───── Data entries ─────
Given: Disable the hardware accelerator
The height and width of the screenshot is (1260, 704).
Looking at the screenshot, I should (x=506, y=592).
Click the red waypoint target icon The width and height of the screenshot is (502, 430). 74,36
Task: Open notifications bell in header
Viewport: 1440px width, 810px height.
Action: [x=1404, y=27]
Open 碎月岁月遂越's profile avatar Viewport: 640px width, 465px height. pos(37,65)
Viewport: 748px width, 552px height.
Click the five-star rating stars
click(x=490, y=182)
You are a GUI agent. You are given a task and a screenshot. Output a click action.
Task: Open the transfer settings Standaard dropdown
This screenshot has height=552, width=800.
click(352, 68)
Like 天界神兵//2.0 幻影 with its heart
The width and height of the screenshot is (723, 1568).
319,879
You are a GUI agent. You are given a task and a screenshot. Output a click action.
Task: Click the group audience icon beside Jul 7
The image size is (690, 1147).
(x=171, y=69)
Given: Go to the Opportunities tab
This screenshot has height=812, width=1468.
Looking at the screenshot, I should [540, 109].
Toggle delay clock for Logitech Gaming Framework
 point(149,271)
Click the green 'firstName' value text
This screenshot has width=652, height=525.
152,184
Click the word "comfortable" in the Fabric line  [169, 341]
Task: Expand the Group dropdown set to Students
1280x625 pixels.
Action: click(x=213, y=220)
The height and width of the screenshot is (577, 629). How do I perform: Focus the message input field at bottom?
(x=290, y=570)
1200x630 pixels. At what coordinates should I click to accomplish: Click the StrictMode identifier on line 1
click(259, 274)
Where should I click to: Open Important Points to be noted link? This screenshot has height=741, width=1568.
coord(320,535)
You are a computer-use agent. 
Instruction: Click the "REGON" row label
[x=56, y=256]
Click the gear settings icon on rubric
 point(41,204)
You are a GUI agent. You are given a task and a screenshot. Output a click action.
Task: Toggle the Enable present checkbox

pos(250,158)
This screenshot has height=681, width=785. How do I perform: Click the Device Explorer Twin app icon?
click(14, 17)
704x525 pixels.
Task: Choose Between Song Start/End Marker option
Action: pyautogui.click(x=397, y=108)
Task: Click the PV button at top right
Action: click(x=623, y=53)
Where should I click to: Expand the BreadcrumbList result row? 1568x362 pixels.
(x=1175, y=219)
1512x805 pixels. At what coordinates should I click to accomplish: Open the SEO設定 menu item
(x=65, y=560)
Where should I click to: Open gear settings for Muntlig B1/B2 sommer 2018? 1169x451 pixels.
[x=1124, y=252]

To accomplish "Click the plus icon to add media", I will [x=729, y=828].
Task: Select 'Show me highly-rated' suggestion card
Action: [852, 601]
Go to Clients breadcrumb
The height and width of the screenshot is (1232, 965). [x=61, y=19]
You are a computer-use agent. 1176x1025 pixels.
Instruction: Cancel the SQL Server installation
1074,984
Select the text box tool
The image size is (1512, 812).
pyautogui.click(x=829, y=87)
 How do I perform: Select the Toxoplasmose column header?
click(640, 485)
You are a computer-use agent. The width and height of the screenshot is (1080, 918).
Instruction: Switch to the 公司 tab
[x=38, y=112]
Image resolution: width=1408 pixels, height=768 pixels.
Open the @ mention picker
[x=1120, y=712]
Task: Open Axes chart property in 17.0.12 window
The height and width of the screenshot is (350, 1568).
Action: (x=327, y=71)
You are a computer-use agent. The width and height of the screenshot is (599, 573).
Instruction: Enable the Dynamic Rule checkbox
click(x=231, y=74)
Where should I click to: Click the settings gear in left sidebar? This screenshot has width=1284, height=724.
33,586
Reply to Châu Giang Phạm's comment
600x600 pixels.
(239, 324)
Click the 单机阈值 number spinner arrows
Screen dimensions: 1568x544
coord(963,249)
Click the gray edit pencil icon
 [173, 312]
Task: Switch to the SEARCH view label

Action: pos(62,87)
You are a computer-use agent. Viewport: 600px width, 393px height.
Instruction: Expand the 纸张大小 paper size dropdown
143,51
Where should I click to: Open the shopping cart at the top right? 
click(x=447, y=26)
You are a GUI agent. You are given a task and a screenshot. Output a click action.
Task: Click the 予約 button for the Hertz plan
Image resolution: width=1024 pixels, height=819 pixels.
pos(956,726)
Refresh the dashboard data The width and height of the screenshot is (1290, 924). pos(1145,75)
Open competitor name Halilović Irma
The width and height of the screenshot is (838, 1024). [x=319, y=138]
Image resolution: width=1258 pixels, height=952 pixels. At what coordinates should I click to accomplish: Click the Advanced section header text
─────
Rewrite all of the material above as a numbered list, one line per item, and leave out the blank lines.

1. Given: Disable the hardware accelerator
2. The height and width of the screenshot is (1260, 704).
3. Looking at the screenshot, I should (x=506, y=592).
4. Click the red waypoint target icon The width and height of the screenshot is (502, 430). 74,36
5. Task: Open notifications bell in header
6. Viewport: 1440px width, 810px height.
7. Action: [x=1404, y=27]
8. Open 碎月岁月遂越's profile avatar Viewport: 640px width, 465px height. pos(37,65)
9. Viewport: 748px width, 552px height.
10. Click the five-star rating stars
11. click(x=490, y=182)
12. You are a GUI agent. You are given a task and a screenshot. Output a click action.
13. Task: Open the transfer settings Standaard dropdown
14. This screenshot has height=552, width=800.
15. click(352, 68)
16. Like 天界神兵//2.0 幻影 with its heart
17. The width and height of the screenshot is (723, 1568).
18. 319,879
19. You are a GUI agent. You are given a task and a screenshot. Output a click action.
20. Task: Click the group audience icon beside Jul 7
21. The image size is (690, 1147).
22. (x=171, y=69)
23. Given: Go to the Opportunities tab
24. This screenshot has height=812, width=1468.
25. Looking at the screenshot, I should [540, 109].
26. Toggle delay clock for Logitech Gaming Framework
27.  point(149,271)
28. Click the green 'firstName' value text
29. This screenshot has width=652, height=525.
30. 152,184
31. Click the word "comfortable" in the Fabric line  [169, 341]
32. Task: Expand the Group dropdown set to Students
33. 1280x625 pixels.
34. Action: click(x=213, y=220)
35. The height and width of the screenshot is (577, 629). How do I perform: Focus the message input field at bottom?
36. (x=290, y=570)
37. 1200x630 pixels. At what coordinates should I click to accomplish: Click the StrictMode identifier on line 1
38. click(259, 274)
39. Where should I click to: Open Important Points to be noted link? This screenshot has height=741, width=1568.
40. coord(320,535)
41. You are a computer-use agent. 
42. Instruction: Click the "REGON" row label
43. [x=56, y=256]
44. Click the gear settings icon on rubric
45.  point(41,204)
46. You are a GUI agent. You are given a task and a screenshot. Output a click action.
47. Task: Toggle the Enable present checkbox
48. pos(250,158)
49. This screenshot has height=681, width=785. How do I perform: Click the Device Explorer Twin app icon?
50. click(14, 17)
51. 704x525 pixels.
52. Task: Choose Between Song Start/End Marker option
53. Action: pyautogui.click(x=397, y=108)
54. Task: Click the PV button at top right
55. Action: click(x=623, y=53)
56. Where should I click to: Expand the BreadcrumbList result row? 1568x362 pixels.
57. (x=1175, y=219)
58. 1512x805 pixels. At what coordinates should I click to accomplish: Open the SEO設定 menu item
59. (x=65, y=560)
60. Where should I click to: Open gear settings for Muntlig B1/B2 sommer 2018? 1169x451 pixels.
61. [x=1124, y=252]
62. To accomplish "Click the plus icon to add media", I will [x=729, y=828].
63. Task: Select 'Show me highly-rated' suggestion card
64. Action: [852, 601]
65. Go to Clients breadcrumb
66. The height and width of the screenshot is (1232, 965). [x=61, y=19]
67. You are a computer-use agent. 1176x1025 pixels.
68. Instruction: Cancel the SQL Server installation
69. 1074,984
70. Select the text box tool
71. The image size is (1512, 812).
72. pyautogui.click(x=829, y=87)
73.  How do I perform: Select the Toxoplasmose column header?
74. click(640, 485)
75. You are a computer-use agent. The width and height of the screenshot is (1080, 918).
76. Instruction: Switch to the 公司 tab
77. [x=38, y=112]
78. Image resolution: width=1408 pixels, height=768 pixels.
79. Open the @ mention picker
80. [x=1120, y=712]
81. Task: Open Axes chart property in 17.0.12 window
82. The height and width of the screenshot is (350, 1568).
83. Action: (x=327, y=71)
84. You are a computer-use agent. The width and height of the screenshot is (599, 573).
85. Instruction: Enable the Dynamic Rule checkbox
86. click(x=231, y=74)
87. Where should I click to: Click the settings gear in left sidebar? This screenshot has width=1284, height=724.
88. 33,586
89. Reply to Châu Giang Phạm's comment
90. 600x600 pixels.
91. (239, 324)
92. Click the 单机阈值 number spinner arrows
93. Screen dimensions: 1568x544
94. coord(963,249)
95. Click the gray edit pencil icon
96.  [173, 312]
97. Task: Switch to the SEARCH view label
98. Action: pos(62,87)
99. You are a computer-use agent. Viewport: 600px width, 393px height.
100. Instruction: Expand the 纸张大小 paper size dropdown
101. 143,51
102. Where should I click to: Open the shopping cart at the top right? 
103. click(x=447, y=26)
104. You are a GUI agent. You are given a task and a screenshot. Output a click action.
105. Task: Click the 予約 button for the Hertz plan
106. Image resolution: width=1024 pixels, height=819 pixels.
107. pos(956,726)
108. Refresh the dashboard data The width and height of the screenshot is (1290, 924). pos(1145,75)
109. Open competitor name Halilović Irma
110. The width and height of the screenshot is (838, 1024). [x=319, y=138]
111. Image resolution: width=1258 pixels, height=952 pixels. At what coordinates should I click to accomplish: Click the Advanced section header text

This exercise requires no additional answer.